Walker’s decision to wait until after the November election before doing anything makes sense, said state Assembly Health Committee Chairman Rep. Jeff Stone, R-Greendale.
“There’s no way we’re going to do anything between now and the elections anyway on this topic,” Stone said. “We owe it to business in this state, and our own economy, to have some clear direction.”
One of Walker’s first actions on the day he took office in January 2011 was to authorize Republican Attorney General J.B. Van Hollen to join the multistate lawsuit trying to block the law, which Congress passed in 2010.
“He’s on the far end of the spectrum in terms of trying to block the law and doing nothing to prepare for it,” said Robert Kraig, executive director of Citizen Action of Wisconsin, a health care advocacy group that supports the law and expanding health insurance coverage.
Even if the court does as many predict and strikes down the mandate that everyone have health insurance, Kraig said other important changes, including the expansion of Medicaid and allowing young adults up to age 26 to remain on their parents plans, could remain.
“Wisconsin needs to be in position to take full advantage of this law,” he said.
State Rep. Jon Richards, the ranking Democrat on the Assembly Health Committee, said it’s a big mistake not for Wisconsin to move forward with implementing the health insurance exchange and other parts of the federal law.
“Wisconsin should be in charge of our own destiny with health care and the consumers in Wisconsin should get the benefits of the law no matter what happens in Washington,” Richards said.
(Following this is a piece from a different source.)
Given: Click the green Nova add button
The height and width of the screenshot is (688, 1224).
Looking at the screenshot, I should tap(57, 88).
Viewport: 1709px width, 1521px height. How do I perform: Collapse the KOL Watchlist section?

Wisconsin, like many states, has done nothing to set up a health insurance exchange through which residents could choose among different plans to buy private insurance with taxpayer-provided assistance to cover the cost of premiums. The exchanges are designed to increase competition by requiring insurers to offer more plans and provide more information.
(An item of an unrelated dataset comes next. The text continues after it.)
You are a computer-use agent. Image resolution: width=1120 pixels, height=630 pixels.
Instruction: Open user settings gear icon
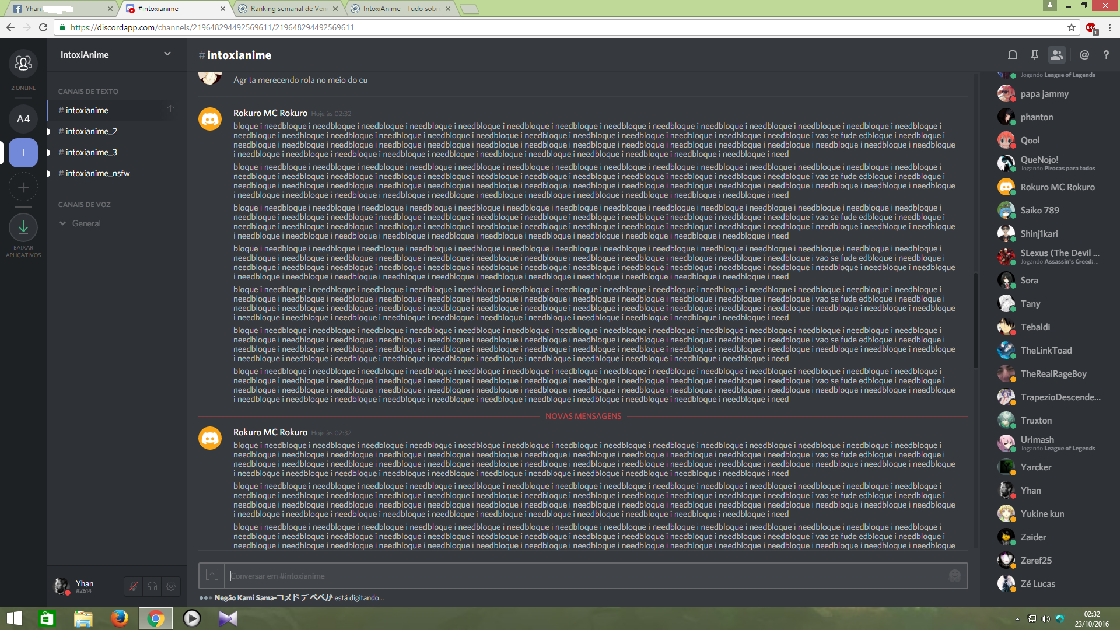(171, 586)
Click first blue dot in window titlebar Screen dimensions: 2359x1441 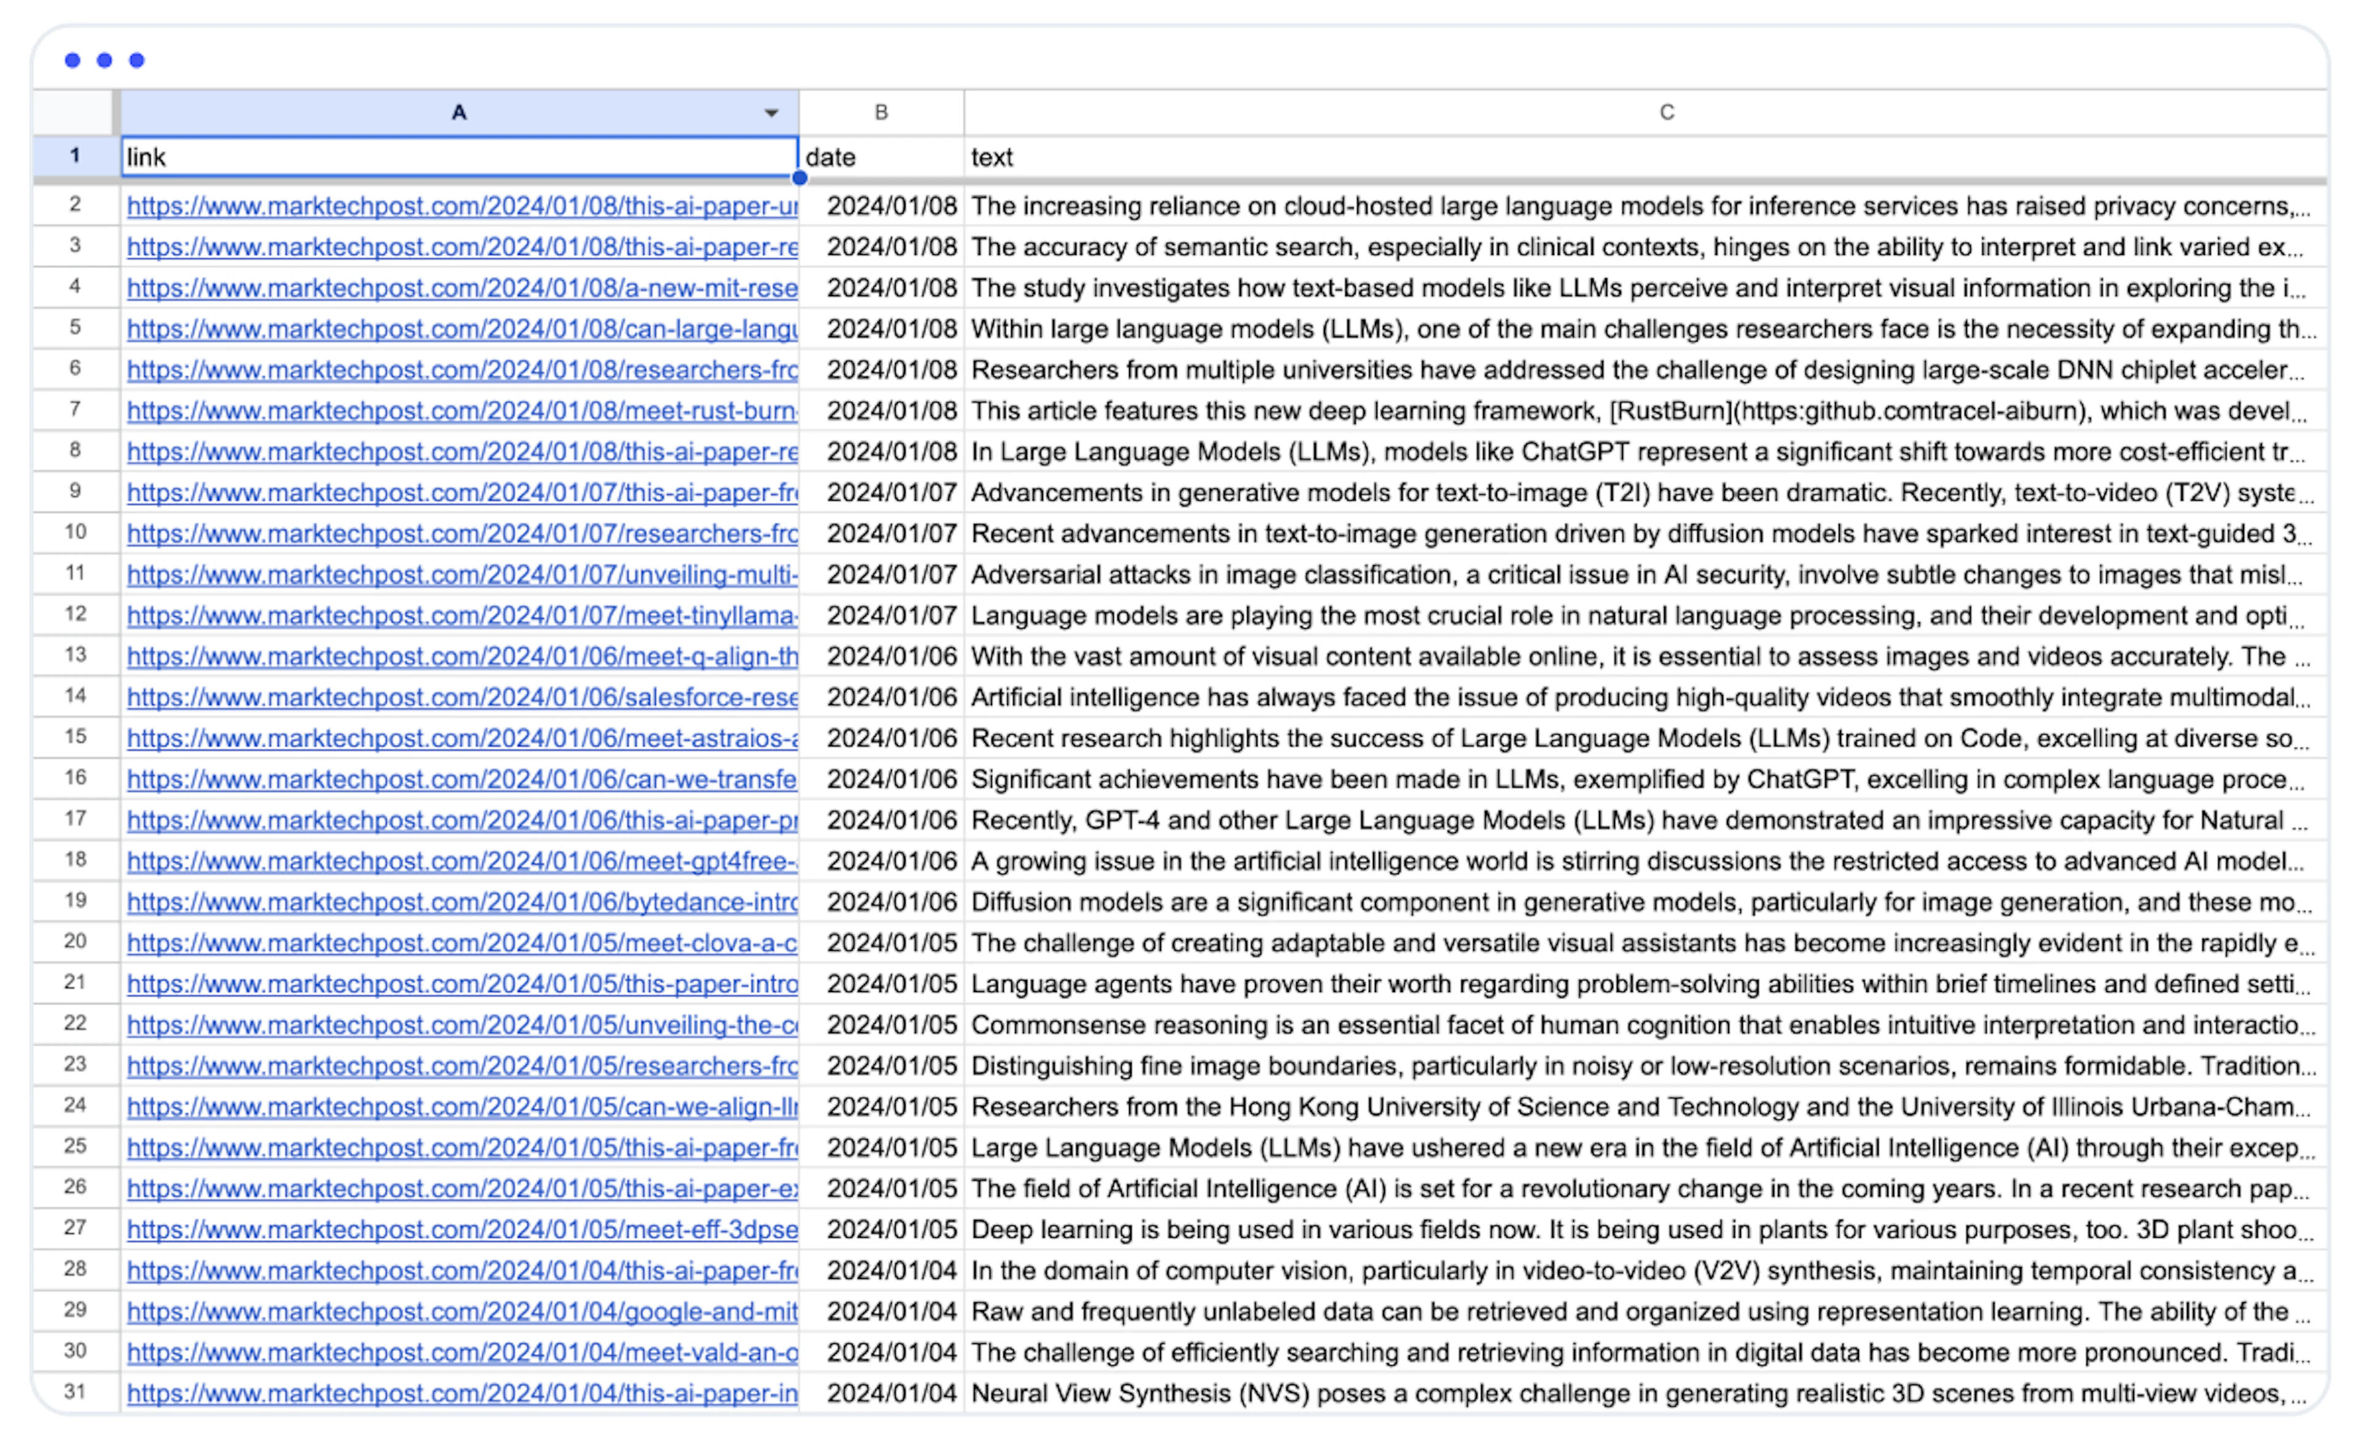click(x=73, y=60)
The U.S. Department of Health and Human Services has set a Nov. 16 deadline for states to submit plans for their health insurance exchanges, which must be in place by 2014. The federal government would step in and run exchanges in states that don’t have them.
Richards and Democratic state Sen. Jon Erpenbach introduced a bill last year, supported by a host of consumer advocacy groups, that would have put major parts of the federal overhaul into state law, including the ban on denying coverage due to a pre-existing condition and removing annual and lifetime benefit caps.
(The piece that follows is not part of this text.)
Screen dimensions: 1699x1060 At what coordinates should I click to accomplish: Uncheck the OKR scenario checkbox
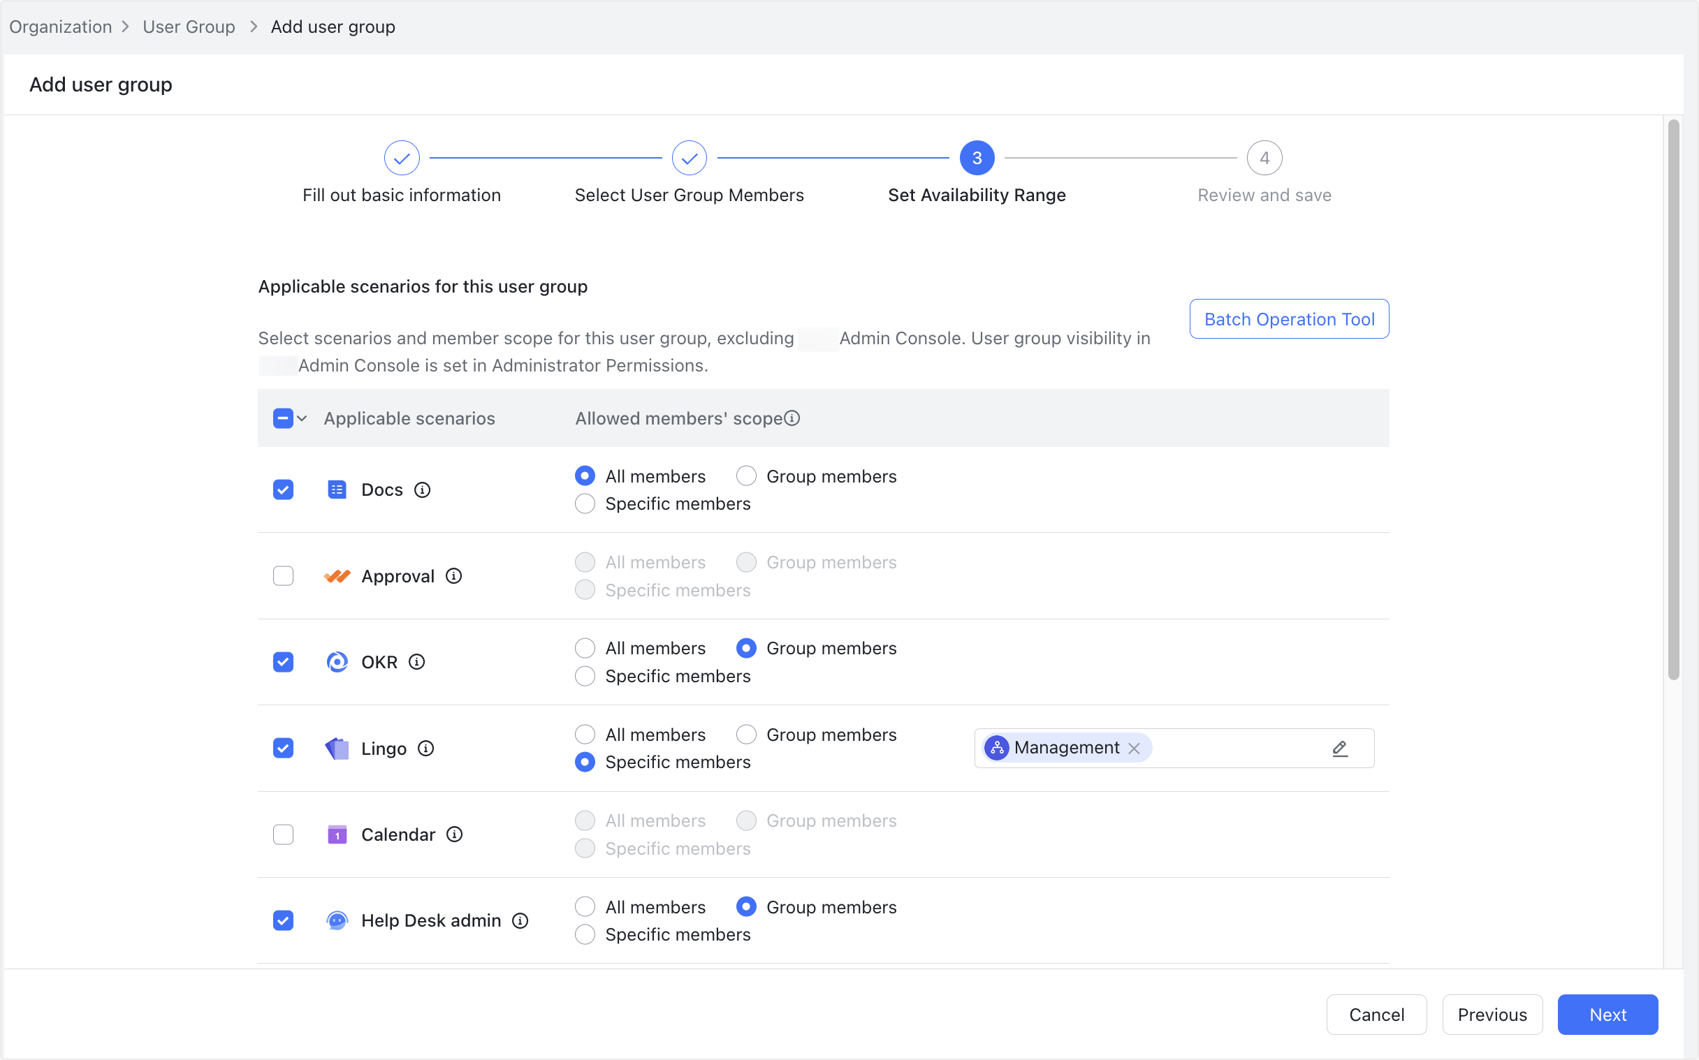[x=283, y=661]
The proposal went nowhere in the Republican-controlled Legislature.
Richards said it’s frustrating that the Walker administration has been blocking the changes and “frittered away” the opportunity to be proactive.
“It’s about political posturing,” Richards said.
Wisconsin has relatively few people without insurance coverage, thanks its popular BadgerCare programs that began under welfare reforms enacted by Republican Gov. Tommy Thompson in the late 1990s. The programs were expanded under Democratic Gov. Jim Doyle, but Walker scaled them back amid skyrocketing demand and state budget troubles.
Based on 2010 U.S. Census Bureau data, 90.6 percent people in Wisconsin had insurance coverage. That tied with Maine for the third-highest rate of any state, after Hawaii at 92.3 percent and Massachusetts at 94.4 percent.
A spokeswoman for Walker’s Department of Health Services emphasized that Wisconsin was able to reach a high level of coverage without a federal mandate.